Set task
Revise the stretch from the line containing "This screenshot has width=1464, height=812." through the line containing "Looking at the screenshot, I should (126, 7).", swapping "Toggle" for "Switch" and leaving everything else as it is.

··· Dataset content ···

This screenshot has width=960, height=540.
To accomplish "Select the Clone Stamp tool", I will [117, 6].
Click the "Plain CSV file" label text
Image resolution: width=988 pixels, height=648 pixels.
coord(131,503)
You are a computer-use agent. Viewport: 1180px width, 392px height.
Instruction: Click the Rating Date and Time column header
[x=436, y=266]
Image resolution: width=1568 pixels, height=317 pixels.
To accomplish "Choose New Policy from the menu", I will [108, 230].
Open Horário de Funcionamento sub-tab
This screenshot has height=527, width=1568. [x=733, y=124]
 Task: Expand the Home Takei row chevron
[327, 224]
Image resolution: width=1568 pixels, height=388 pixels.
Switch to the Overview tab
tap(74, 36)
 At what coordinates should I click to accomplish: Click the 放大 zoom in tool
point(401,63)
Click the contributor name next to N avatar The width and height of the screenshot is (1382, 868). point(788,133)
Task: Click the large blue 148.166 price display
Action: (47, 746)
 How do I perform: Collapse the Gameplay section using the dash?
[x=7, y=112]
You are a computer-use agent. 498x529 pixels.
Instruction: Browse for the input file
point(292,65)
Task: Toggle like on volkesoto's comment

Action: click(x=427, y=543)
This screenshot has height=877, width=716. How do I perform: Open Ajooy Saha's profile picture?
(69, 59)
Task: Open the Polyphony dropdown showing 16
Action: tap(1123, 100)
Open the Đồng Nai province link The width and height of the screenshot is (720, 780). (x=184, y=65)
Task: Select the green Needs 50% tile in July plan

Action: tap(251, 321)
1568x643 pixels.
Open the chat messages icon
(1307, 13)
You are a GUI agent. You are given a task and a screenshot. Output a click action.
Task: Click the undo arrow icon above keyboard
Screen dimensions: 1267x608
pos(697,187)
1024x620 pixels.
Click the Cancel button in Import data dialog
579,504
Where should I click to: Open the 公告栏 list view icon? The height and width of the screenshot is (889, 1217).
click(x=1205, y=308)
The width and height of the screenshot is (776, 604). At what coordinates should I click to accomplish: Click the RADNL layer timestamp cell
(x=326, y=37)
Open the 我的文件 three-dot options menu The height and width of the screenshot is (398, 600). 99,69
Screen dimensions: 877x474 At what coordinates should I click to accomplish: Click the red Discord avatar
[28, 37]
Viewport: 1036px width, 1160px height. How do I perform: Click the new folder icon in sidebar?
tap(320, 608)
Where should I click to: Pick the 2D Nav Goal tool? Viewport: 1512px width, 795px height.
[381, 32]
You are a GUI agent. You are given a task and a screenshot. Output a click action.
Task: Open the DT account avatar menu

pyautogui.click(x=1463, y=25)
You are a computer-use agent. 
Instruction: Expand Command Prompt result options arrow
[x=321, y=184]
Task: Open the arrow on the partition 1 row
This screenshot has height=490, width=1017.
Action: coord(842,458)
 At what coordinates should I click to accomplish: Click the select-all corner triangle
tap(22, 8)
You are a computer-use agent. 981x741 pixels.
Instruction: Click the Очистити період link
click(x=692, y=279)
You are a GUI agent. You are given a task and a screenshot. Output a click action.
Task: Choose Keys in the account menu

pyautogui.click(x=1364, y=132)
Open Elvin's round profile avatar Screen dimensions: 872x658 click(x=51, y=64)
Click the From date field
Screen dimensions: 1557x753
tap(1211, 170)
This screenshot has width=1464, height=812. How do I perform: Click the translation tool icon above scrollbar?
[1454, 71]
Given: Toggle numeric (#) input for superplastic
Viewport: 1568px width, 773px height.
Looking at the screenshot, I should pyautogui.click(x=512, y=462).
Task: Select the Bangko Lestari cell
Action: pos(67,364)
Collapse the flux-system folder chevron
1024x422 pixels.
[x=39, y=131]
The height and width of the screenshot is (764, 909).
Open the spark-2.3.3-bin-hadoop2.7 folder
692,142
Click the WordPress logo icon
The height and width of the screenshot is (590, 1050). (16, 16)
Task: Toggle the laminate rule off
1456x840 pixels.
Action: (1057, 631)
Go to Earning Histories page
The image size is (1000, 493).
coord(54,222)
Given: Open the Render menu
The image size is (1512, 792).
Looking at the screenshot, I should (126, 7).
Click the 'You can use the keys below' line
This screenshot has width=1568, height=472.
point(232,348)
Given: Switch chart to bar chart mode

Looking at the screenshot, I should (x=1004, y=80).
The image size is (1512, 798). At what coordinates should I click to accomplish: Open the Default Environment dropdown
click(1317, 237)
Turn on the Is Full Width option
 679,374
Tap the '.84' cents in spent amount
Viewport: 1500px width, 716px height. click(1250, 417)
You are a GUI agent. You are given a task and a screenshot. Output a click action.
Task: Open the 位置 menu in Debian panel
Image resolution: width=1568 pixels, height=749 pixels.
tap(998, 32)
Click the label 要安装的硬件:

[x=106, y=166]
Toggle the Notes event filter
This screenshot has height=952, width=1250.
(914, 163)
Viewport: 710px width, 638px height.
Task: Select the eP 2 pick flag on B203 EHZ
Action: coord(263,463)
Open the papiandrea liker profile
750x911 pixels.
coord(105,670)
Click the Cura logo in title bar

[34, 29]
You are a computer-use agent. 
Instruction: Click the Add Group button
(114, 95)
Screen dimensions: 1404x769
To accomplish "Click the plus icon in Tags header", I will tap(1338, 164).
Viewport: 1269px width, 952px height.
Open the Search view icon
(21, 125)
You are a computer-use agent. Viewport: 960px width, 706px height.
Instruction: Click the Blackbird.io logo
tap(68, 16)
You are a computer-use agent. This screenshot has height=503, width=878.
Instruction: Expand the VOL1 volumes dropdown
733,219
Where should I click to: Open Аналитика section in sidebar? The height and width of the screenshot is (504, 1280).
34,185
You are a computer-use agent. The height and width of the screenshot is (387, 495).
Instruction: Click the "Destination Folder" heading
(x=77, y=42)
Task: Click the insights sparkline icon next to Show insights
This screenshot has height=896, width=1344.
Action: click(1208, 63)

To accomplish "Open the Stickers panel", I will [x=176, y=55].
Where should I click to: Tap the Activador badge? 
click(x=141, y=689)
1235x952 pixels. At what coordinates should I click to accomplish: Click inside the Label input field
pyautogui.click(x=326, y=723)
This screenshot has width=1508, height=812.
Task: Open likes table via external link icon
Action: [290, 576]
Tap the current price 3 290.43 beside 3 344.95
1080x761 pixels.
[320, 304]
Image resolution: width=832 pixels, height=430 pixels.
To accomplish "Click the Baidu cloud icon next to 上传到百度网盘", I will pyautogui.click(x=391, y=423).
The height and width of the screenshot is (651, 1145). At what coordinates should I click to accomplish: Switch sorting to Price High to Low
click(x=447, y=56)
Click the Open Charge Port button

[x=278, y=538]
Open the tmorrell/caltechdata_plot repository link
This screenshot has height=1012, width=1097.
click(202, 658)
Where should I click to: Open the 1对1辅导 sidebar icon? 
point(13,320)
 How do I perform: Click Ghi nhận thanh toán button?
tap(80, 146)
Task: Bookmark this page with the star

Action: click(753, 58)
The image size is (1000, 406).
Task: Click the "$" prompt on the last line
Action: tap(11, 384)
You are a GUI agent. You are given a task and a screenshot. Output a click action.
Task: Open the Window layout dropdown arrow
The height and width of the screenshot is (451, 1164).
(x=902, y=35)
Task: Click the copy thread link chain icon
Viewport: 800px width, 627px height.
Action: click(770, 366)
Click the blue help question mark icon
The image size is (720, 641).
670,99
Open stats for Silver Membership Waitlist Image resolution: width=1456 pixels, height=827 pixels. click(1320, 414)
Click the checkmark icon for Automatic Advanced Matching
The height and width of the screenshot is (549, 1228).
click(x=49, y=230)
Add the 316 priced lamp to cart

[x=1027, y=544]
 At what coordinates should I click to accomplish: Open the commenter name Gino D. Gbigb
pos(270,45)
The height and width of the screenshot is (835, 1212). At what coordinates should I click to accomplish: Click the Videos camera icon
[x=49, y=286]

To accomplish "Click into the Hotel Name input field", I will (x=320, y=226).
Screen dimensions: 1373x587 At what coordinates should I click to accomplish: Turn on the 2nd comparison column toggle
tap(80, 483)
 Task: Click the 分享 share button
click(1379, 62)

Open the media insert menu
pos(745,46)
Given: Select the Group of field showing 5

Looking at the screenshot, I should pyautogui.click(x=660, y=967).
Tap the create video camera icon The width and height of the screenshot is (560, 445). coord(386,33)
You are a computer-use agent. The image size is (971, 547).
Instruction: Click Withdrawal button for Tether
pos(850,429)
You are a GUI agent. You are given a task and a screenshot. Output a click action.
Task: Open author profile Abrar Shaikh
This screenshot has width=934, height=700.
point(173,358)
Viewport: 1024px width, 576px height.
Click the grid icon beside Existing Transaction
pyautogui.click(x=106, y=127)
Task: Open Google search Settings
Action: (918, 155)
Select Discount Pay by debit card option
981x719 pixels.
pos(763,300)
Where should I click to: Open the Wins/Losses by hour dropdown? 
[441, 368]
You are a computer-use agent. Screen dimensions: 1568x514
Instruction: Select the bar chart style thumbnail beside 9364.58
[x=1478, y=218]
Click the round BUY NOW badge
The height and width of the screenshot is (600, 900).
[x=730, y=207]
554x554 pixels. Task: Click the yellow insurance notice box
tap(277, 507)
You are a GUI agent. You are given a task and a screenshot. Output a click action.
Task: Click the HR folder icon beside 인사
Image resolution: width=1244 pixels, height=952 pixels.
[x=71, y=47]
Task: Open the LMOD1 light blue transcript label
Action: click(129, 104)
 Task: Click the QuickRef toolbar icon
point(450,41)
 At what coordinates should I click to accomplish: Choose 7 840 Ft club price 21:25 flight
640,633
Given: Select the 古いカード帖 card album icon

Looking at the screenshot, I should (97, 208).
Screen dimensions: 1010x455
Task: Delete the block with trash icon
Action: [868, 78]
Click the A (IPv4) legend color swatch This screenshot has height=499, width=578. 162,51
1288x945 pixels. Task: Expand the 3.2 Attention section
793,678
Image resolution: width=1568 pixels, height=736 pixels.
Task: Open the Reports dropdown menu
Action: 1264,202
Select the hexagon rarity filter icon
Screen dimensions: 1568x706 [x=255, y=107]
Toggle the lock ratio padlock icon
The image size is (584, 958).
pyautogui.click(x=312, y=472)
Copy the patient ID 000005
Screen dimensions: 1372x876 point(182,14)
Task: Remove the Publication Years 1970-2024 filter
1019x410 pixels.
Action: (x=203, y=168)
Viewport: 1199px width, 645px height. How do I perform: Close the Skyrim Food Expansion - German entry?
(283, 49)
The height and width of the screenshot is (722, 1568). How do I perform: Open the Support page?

···

Worked answer
This screenshot has width=1464, height=812. How do I perform: Click the translation tool icon above scrollbar?
[1454, 71]
Given: Switch numeric (#) input for superplastic
Viewport: 1568px width, 773px height.
Looking at the screenshot, I should pyautogui.click(x=512, y=462).
Task: Select the Bangko Lestari cell
Action: pos(67,364)
Collapse the flux-system folder chevron
1024x422 pixels.
[x=39, y=131]
The height and width of the screenshot is (764, 909).
Open the spark-2.3.3-bin-hadoop2.7 folder
692,142
Click the WordPress logo icon
The height and width of the screenshot is (590, 1050). (16, 16)
Task: Switch the laminate rule off
1456x840 pixels.
Action: (1057, 631)
Go to Earning Histories page
The image size is (1000, 493).
coord(54,222)
Given: Open the Render menu
The image size is (1512, 792).
Looking at the screenshot, I should (126, 7).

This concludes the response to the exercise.